YOUR INSTRUCTIONS: Output exactly the lines from the first line of the records below through the line containing "[Top 10 Annoyingly Catchy Songs] (695, 1338)", both included, leaving out any pictures.

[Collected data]
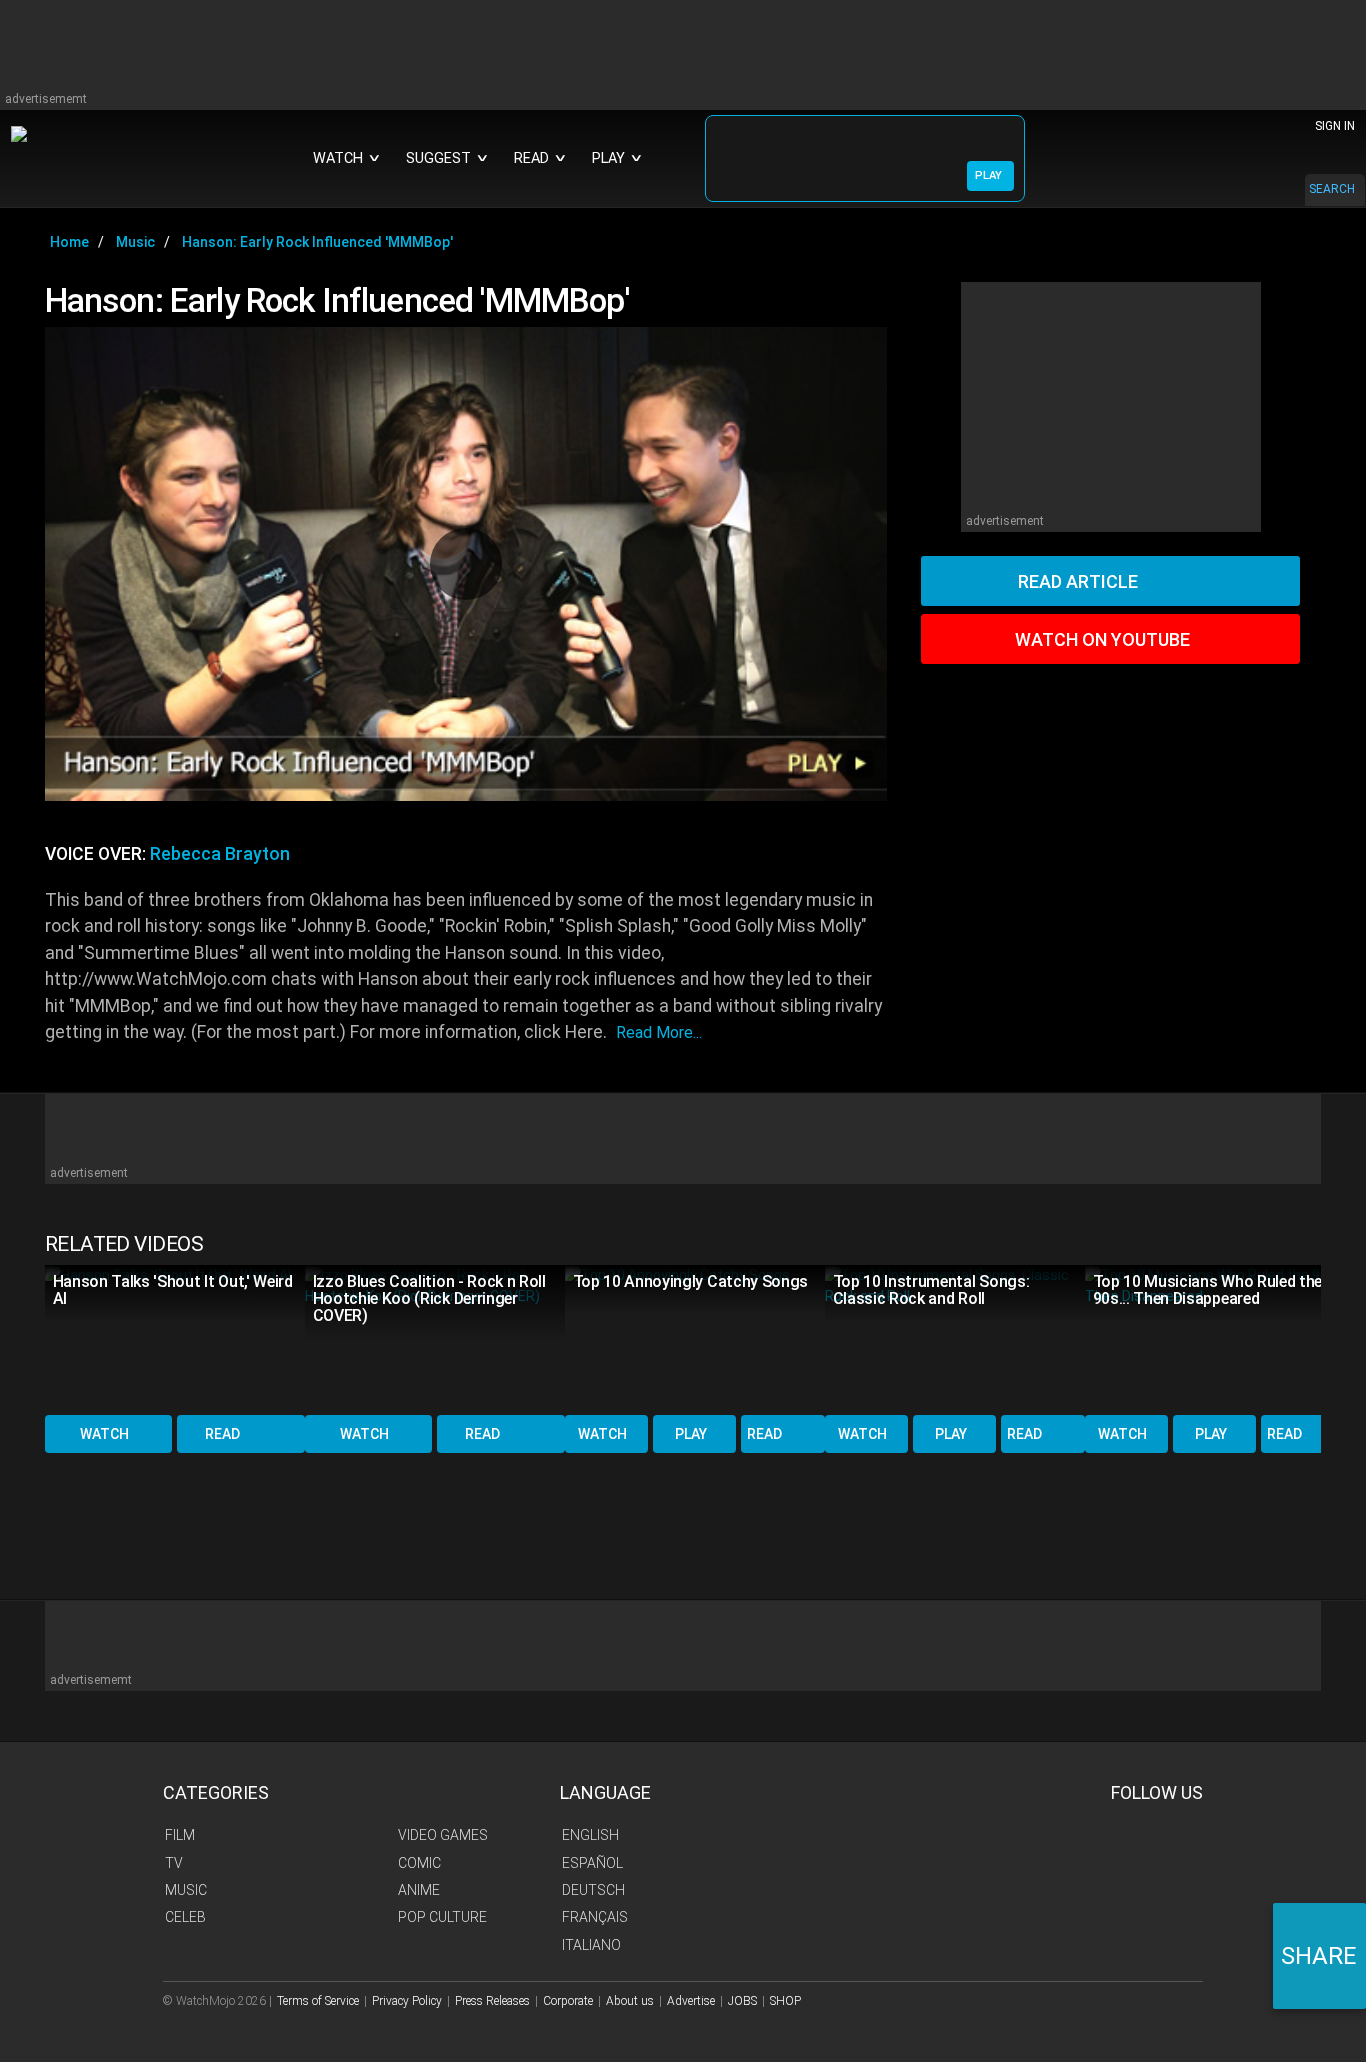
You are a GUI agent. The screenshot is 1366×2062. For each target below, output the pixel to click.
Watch (104, 1434)
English (590, 1835)
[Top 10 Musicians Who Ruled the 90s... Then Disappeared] (1215, 1338)
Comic (419, 1863)
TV (174, 1863)
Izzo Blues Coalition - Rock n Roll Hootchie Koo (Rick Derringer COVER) (429, 1298)
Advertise (691, 2001)
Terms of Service (318, 2001)
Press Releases (492, 2001)
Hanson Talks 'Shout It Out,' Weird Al (173, 1290)
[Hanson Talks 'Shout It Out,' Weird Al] (175, 1338)
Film (180, 1835)
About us (630, 2001)
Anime (419, 1890)
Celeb (185, 1917)
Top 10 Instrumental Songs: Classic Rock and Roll (931, 1290)
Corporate (568, 2001)
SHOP (785, 2001)
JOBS (742, 2001)
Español (592, 1863)
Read (222, 1434)
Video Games (443, 1835)
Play (691, 1434)
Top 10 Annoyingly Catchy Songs (690, 1281)
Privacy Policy (407, 2001)
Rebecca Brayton (220, 854)
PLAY (988, 175)
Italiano (591, 1945)
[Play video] (466, 564)
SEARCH (1332, 189)
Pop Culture (442, 1917)
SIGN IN (1335, 126)
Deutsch (593, 1890)
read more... (659, 1032)
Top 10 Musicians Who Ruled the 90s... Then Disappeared (1207, 1290)
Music (186, 1890)
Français (595, 1917)
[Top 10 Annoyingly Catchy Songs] (695, 1338)
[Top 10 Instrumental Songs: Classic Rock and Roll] (955, 1338)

ANSWER SPACE:
You are a GUI agent. The screenshot is 1366×2062. For each target below, output the pixel to click.
Watch (104, 1434)
English (590, 1835)
[Top 10 Musicians Who Ruled the 90s... Then Disappeared] (1215, 1338)
Comic (419, 1863)
TV (174, 1863)
Izzo Blues Coalition - Rock n Roll Hootchie Koo (Rick Derringer COVER) (429, 1298)
Advertise (691, 2001)
Terms of Service (318, 2001)
Press Releases (492, 2001)
Hanson Talks 'Shout It Out,' Weird Al (173, 1290)
[Hanson Talks 'Shout It Out,' Weird Al] (175, 1338)
Film (180, 1835)
About us (630, 2001)
Anime (419, 1890)
Celeb (185, 1917)
Top 10 Instrumental Songs: Classic Rock and Roll (931, 1290)
Corporate (568, 2001)
SHOP (785, 2001)
JOBS (742, 2001)
Español (592, 1863)
Read (222, 1434)
Video Games (443, 1835)
Play (691, 1434)
Top 10 Annoyingly Catchy Songs (690, 1281)
Privacy Policy (407, 2001)
Rebecca Brayton (220, 854)
PLAY (988, 175)
Italiano (591, 1945)
[Play video] (466, 564)
SEARCH (1332, 189)
Pop Culture (442, 1917)
SIGN IN (1335, 126)
Deutsch (593, 1890)
read more... (659, 1032)
Top 10 Musicians Who Ruled the 90s... Then Disappeared (1207, 1290)
Music (186, 1890)
Français (595, 1917)
[Top 10 Annoyingly Catchy Songs] (695, 1338)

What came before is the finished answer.